The default output is a NEXUS file (Maddison, D.R., Swofford, D.L., et al. 1997) containing a data matrix with all analysed species and their presence or absence in each area coded as ‘1’ or ‘0’, respectively. ‘Presence’ requires by default at least a single occurrence in an area, but may be set to require a number above a user-defined threshold (either an absolute number, a percentage of the occurrences, or both). Alternatively, the user may ask for a more complex output including the number of occurrences in each polygon, which could aid the identification of outliers that could require further verification; this information appears as comments in the NEXUS files. This file can be directly analysed in programmes that handle the NEXUS input format, such as Mesquite (Maddison, W.P. and Maddison, D.R. 2009) and most phylogenetic packages written in R, such as APE (Paradis, E., Claude, J., et al. 2004), GEIGER (Harmon, L.J., Weir, J.T., et al. 2008), and Diversitree (FitzJohn, R.G. 2012), as well as others written in Python, such as BayesRates (Silvestro, D., Schnitzler, J., et al. 2011).
The second (optional) result is a series of summary statistics and distribution maps. These include multiple PDF documents with bar charts as graphical representations of the number of species per area, the number of occurrences per species per area, and the relative occurrence per area for each species. The summary tables used for the graphical output are also provided as tab-delimited text files to facilitate downstream analyses. The distribution maps plot all occurrence points and the areas included in the analyses, coded at the species level. In addition, for datasets including less than 40 species, a co-existence matrix for each area is calculated and visualized as a heat plot.

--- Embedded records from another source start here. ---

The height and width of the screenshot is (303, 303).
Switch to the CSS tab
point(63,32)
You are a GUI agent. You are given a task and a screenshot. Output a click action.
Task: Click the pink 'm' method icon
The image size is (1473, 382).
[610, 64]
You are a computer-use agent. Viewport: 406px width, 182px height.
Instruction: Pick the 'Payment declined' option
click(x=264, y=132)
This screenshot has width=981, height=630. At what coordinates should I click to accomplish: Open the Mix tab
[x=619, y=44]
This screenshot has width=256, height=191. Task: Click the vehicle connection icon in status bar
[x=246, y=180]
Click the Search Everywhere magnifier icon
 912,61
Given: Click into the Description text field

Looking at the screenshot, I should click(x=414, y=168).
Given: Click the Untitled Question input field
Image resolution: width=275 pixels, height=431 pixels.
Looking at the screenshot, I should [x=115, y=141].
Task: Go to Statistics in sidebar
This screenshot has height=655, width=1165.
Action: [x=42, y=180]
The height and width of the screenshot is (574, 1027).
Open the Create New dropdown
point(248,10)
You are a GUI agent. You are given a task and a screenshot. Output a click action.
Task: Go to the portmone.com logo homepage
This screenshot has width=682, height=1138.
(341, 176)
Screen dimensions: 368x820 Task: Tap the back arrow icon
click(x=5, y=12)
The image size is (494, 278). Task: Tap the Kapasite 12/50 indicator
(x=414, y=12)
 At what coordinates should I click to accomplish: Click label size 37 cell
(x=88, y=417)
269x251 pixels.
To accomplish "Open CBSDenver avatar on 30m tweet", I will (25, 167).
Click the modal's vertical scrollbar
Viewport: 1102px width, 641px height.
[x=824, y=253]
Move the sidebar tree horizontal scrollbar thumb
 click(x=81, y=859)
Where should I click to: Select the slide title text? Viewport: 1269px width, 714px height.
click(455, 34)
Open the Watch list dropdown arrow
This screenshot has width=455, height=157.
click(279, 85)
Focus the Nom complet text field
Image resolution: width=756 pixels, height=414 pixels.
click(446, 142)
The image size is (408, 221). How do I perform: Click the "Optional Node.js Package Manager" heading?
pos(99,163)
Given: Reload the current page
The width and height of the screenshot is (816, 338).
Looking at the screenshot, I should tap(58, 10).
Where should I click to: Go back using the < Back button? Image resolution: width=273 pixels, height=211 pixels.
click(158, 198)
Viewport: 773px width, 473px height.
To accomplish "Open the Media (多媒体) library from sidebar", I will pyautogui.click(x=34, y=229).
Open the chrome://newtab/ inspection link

The third (optional) result is a series of plots summarising the historical movements (range expansions or dispersals) of lineages between all pairs of user-defined areas, based on a dated phylogeny (or a sample of trees, to account for topological and divergence time uncertainties). These plots are computed with novel scripts that employ available packages in R, stochastic mapping of shifts in transitions along branches, and the computation of absolute as well as relative numbers of dispersals through time, i.e. corrected by the number of lineages (Silvestro, D. 2012, Fernández-Mendoza, F. and Printzen, C. 2013). Other methods for the reconstruction of ancestral areas, e.g. incorporating the possibility of vicariance and founding effects (Ree, R.H. and Smith, S.A. 2008, Matzke, N.J. 2013), may be readily used based on the output of SpeciesGeoCoder but are not implemented in the first release of this package.
Benchmark
We evaluated the performance and scalability of SpeciesGeoCoder through a series of simulations. We focused on how computing time is determined by three key variables: i) the number of geo-referenced occurrences, ii) the number of polygons, and iii) the complexity of the polygons, measured by their number of edges (corners). The occurrence dataset (i) was simulated as a set of points evenly distributed longitudinally and latitudinally (see example in Fig. S1). The polygon dataset (ii) was generated in a similar way, by creating a grid of square polygons sharing two corners with each of its neighbouring polygons (Fig. S2). The edge dataset (iii) was generated by creating one square polygon and successively adding corners equally distributed over its perimeter (Fig. S3). The simulations were performed with a logarithmically increase in the number of occurrences, polygons, and polygon edges, ranging between 101 and 108.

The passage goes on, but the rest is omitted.